• A reunião da Comissão Especial da Reforma Trabalhista começou com 1 hora e meia de atraso, nesta terça-feira (25), e logo foi solicitada a retirada da pauta pela da deputada federal Benedita da Silva (PT-RJ), alegando que não teve tempo suficiente para analisar a proposta. O pedido foi colocado em votação, porém não foi aprovado por 23 a 10.

    Agora a pouco, o relator da reforma trabalhista, deputado Rogério Marinho (PSDB-RN), apresentou as mudanças no texto do relatório que foi apresentado anteriormente no dia 12 de abril. Segundo o relator, acredita-se que o projeto seguirá para votação da Comissão Especial até o fim da tarde desta terça-feira.

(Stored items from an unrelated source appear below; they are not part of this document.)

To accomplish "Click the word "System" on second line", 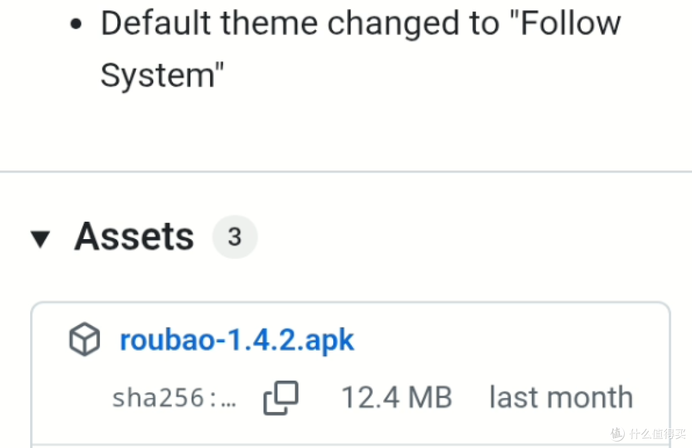I will (x=158, y=76).
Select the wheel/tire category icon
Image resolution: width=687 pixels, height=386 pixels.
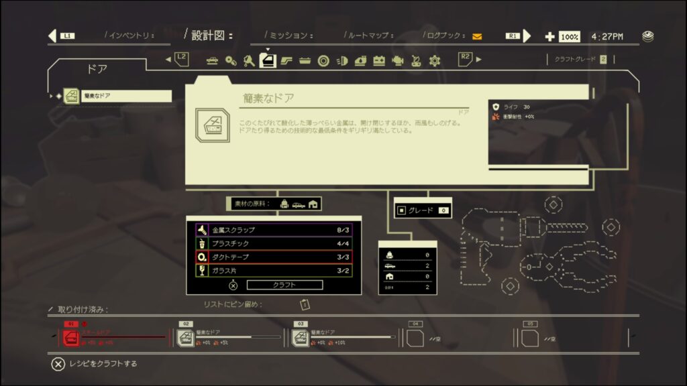pyautogui.click(x=323, y=61)
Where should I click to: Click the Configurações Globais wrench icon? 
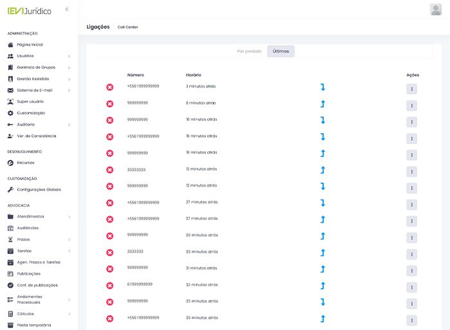click(10, 190)
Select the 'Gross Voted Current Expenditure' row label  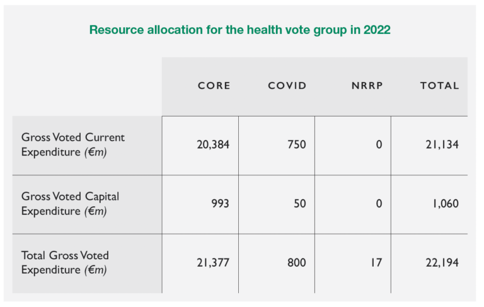(73, 144)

    Antes do inicio da reunião, o relator se reuniu por duas horas com integrantes da comissão para discutir detalhes finais no texto. Ele explicou que foram feitas várias alterações de redação, adequação e melhoria do texto, porém mantiveram praticamente todo o texto que foi apresentando anteriormente.

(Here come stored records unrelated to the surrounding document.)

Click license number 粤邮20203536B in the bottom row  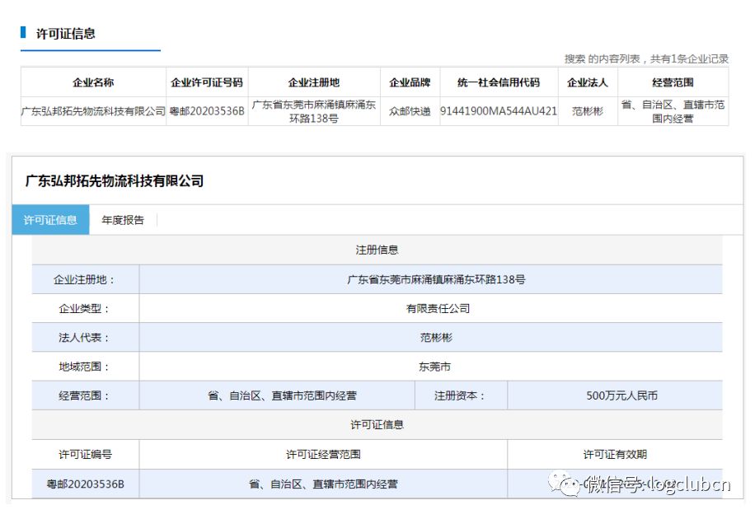click(x=85, y=484)
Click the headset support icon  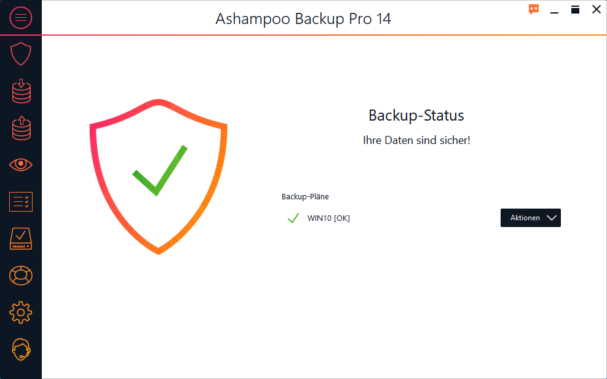coord(21,349)
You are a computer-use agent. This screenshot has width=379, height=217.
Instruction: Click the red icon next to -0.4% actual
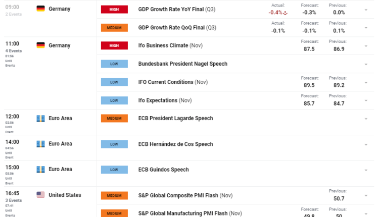(286, 13)
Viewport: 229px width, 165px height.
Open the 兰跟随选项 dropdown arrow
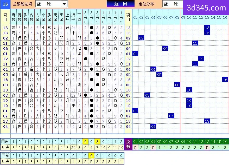[64, 4]
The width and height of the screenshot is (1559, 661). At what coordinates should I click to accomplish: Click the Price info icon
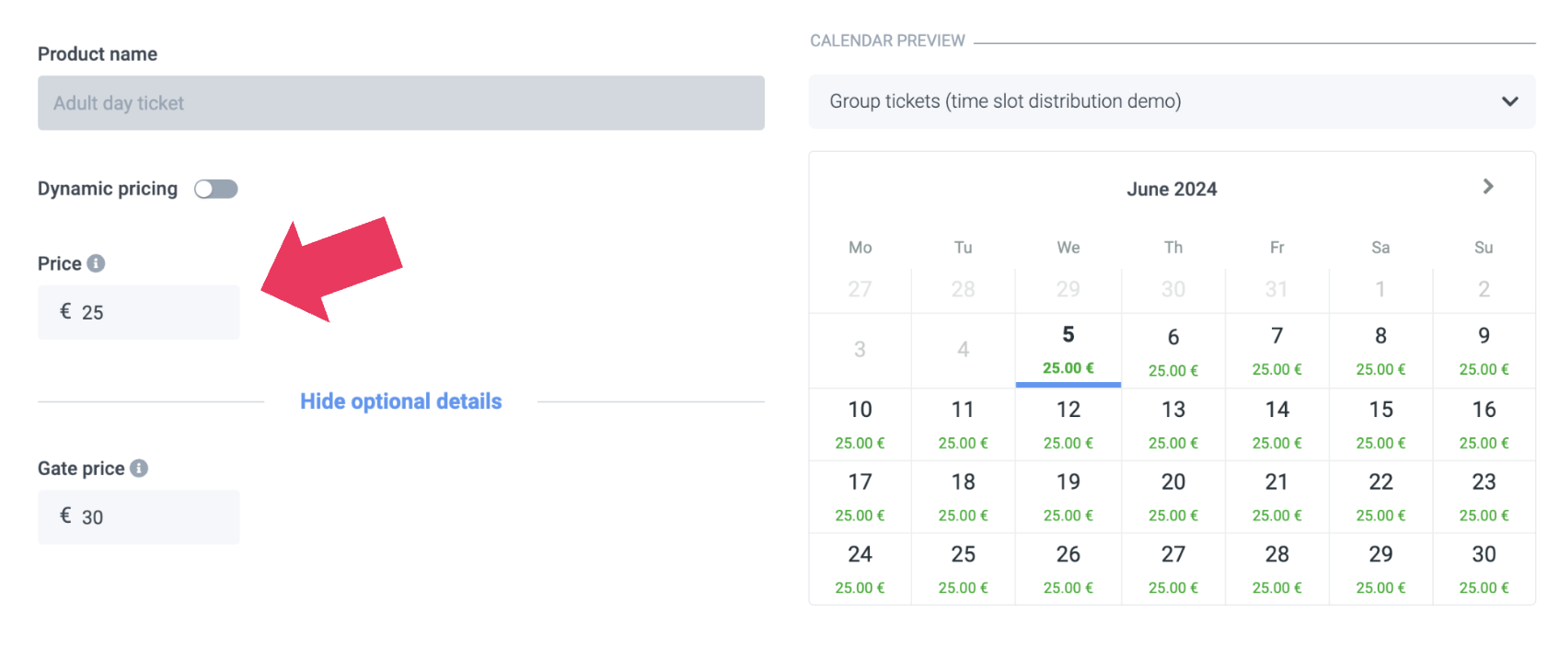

    Segundo Marinho, a reforma atualiza as condições de trabalho, mas não tira nenhum direito dos trabalhadores. Entre os principais pontos, o texto mantem o fim da contribuição sindical obrigatória, além de retirar a exigência de homologação da rescisão contratual, prevalecer os acordos coletivos sobre Legislação Trabalhista e as férias, que hoje a CLT (Consolidação da Leis Trabalhistas) não permite dividir (em alguns casos, em duas vezes com o uma parcela de no mínimo dez dias), poderão ser divididas em até três vezes .

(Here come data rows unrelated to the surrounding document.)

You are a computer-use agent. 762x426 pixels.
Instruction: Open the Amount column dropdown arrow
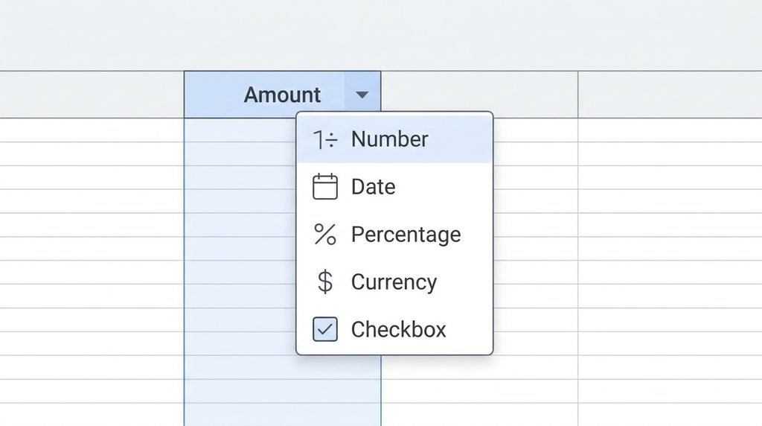pyautogui.click(x=362, y=95)
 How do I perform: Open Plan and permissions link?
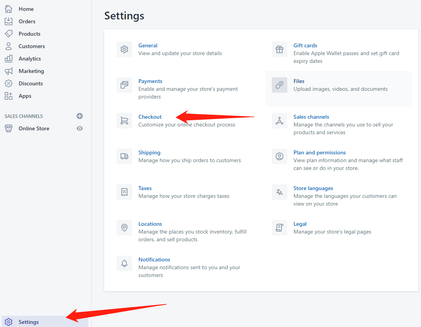click(x=320, y=152)
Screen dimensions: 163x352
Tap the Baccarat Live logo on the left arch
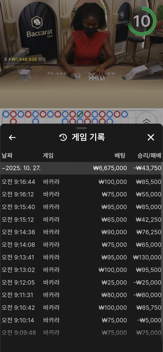pyautogui.click(x=36, y=27)
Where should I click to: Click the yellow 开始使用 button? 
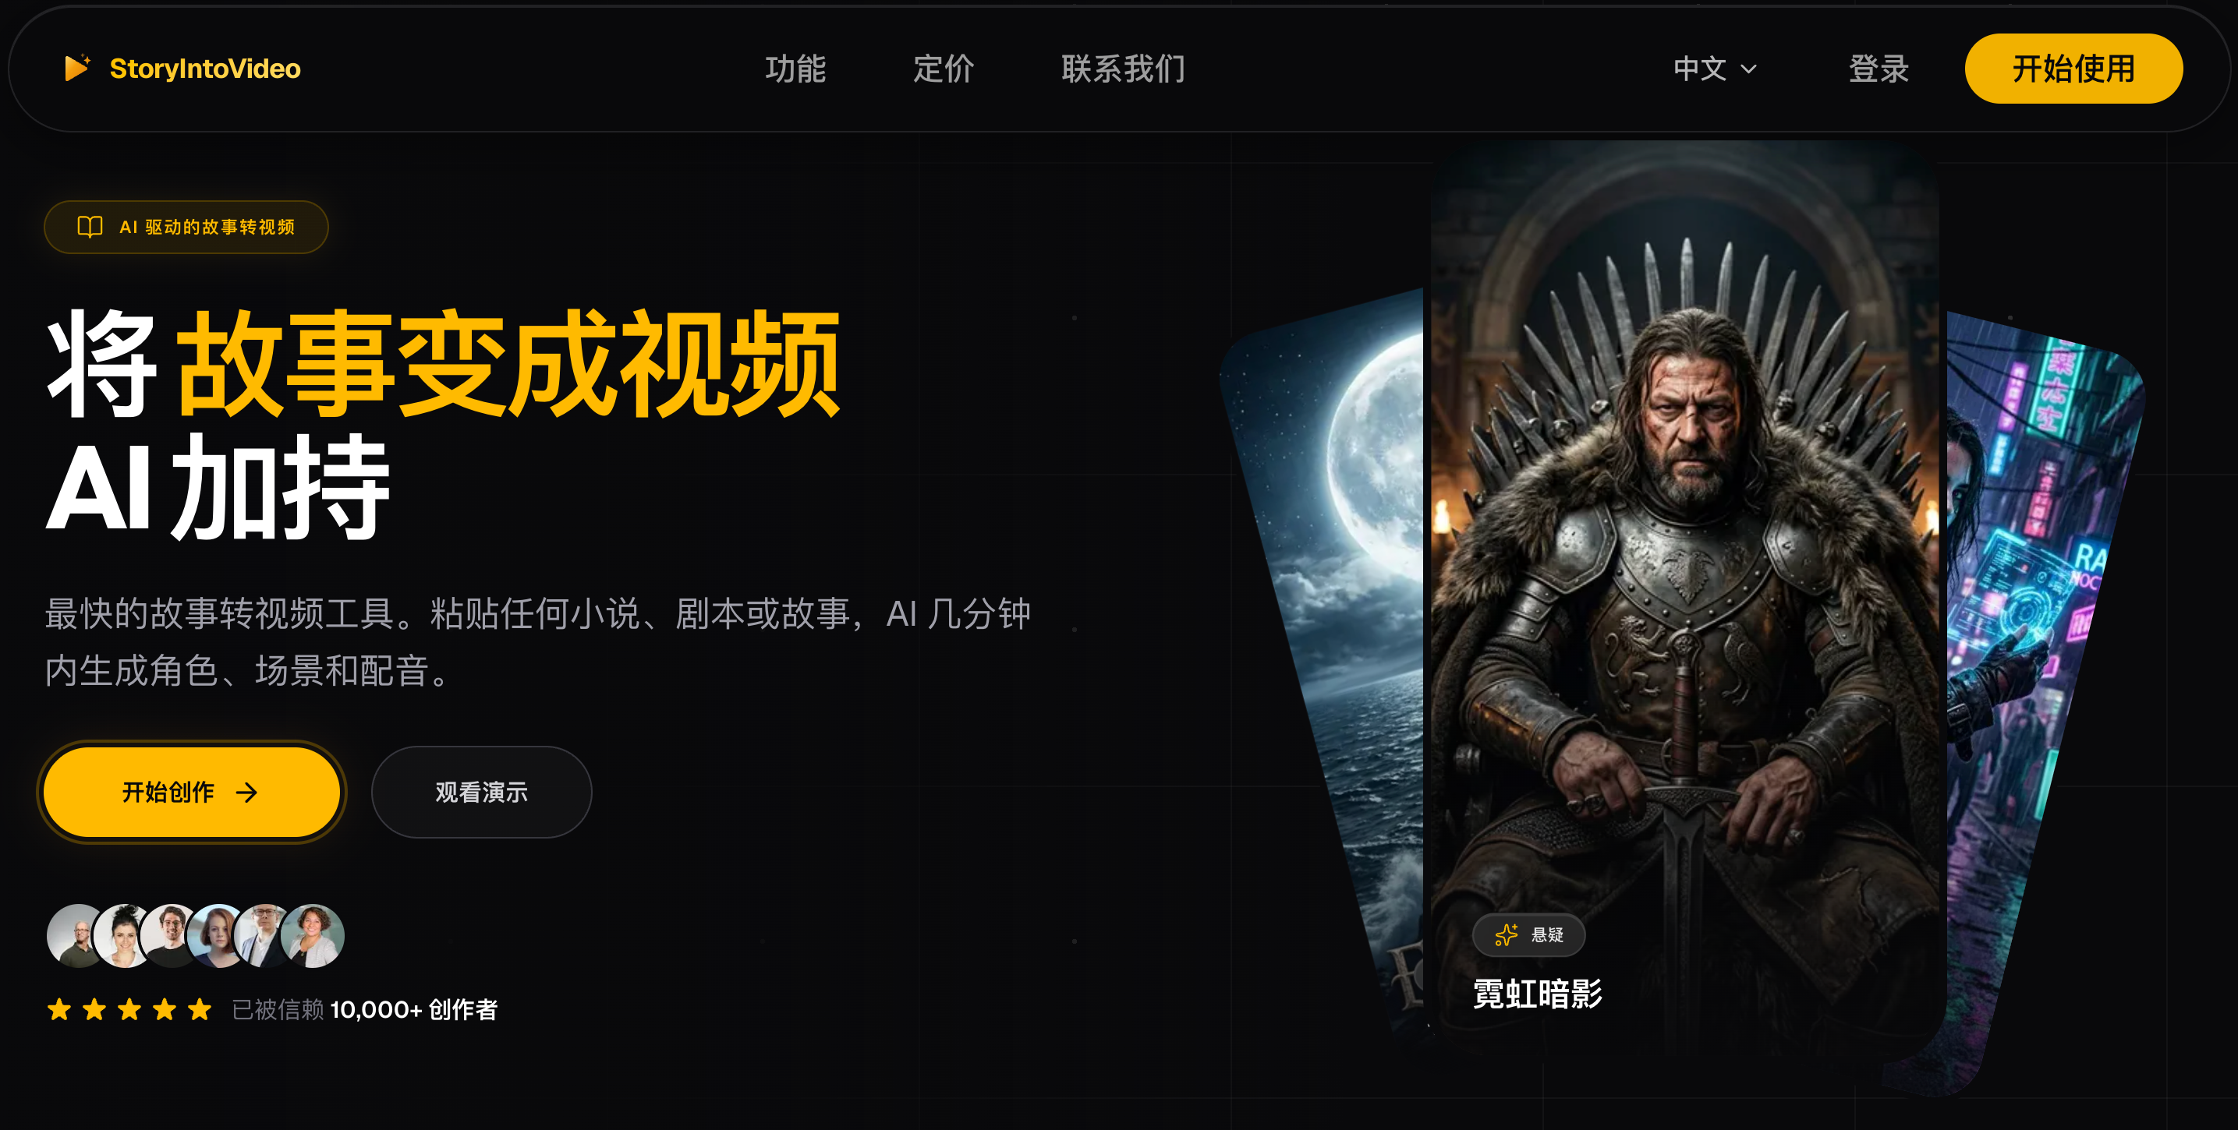tap(2073, 69)
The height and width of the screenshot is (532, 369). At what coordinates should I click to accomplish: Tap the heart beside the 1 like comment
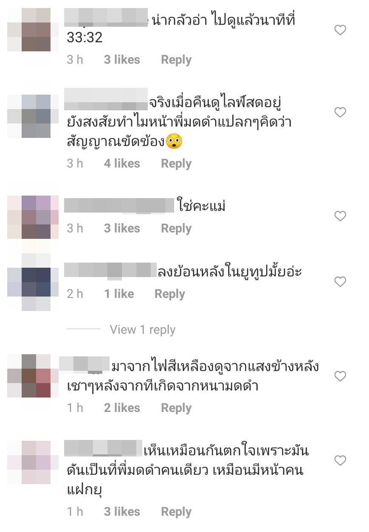[x=341, y=282]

    O texto tratará também sobre os teletrabalho e contrato por hora, que cria duas modalidades de contratação não existentes hoje. Outros temas são a jornada intermitente, que permite o trabalhador atuar apenas alguns dias da semana, ou algumas horas por dia, e o chamado home office, que deverá constar no contrato individual de trabalho, especificando quais as atividades serão realizadas pelos funcionários.

    A expectativa é que a sessão dure todo o dia, uma vez que líderes, além dos 37 titulares e suplentes na comissão, têm direito a mais de 7 minutos de discurso. Se o texto for aprovado pela comissão, passará direto para votação no plenário da #Câmara Federal, que deve votá-lo em caráter de urgência nesta quarta-feira (26). O projeto de lei 6787/16, que trata das Reformas Trabalhistas, necessita ter a maioria dos votos simples para ser aprovada no plenário.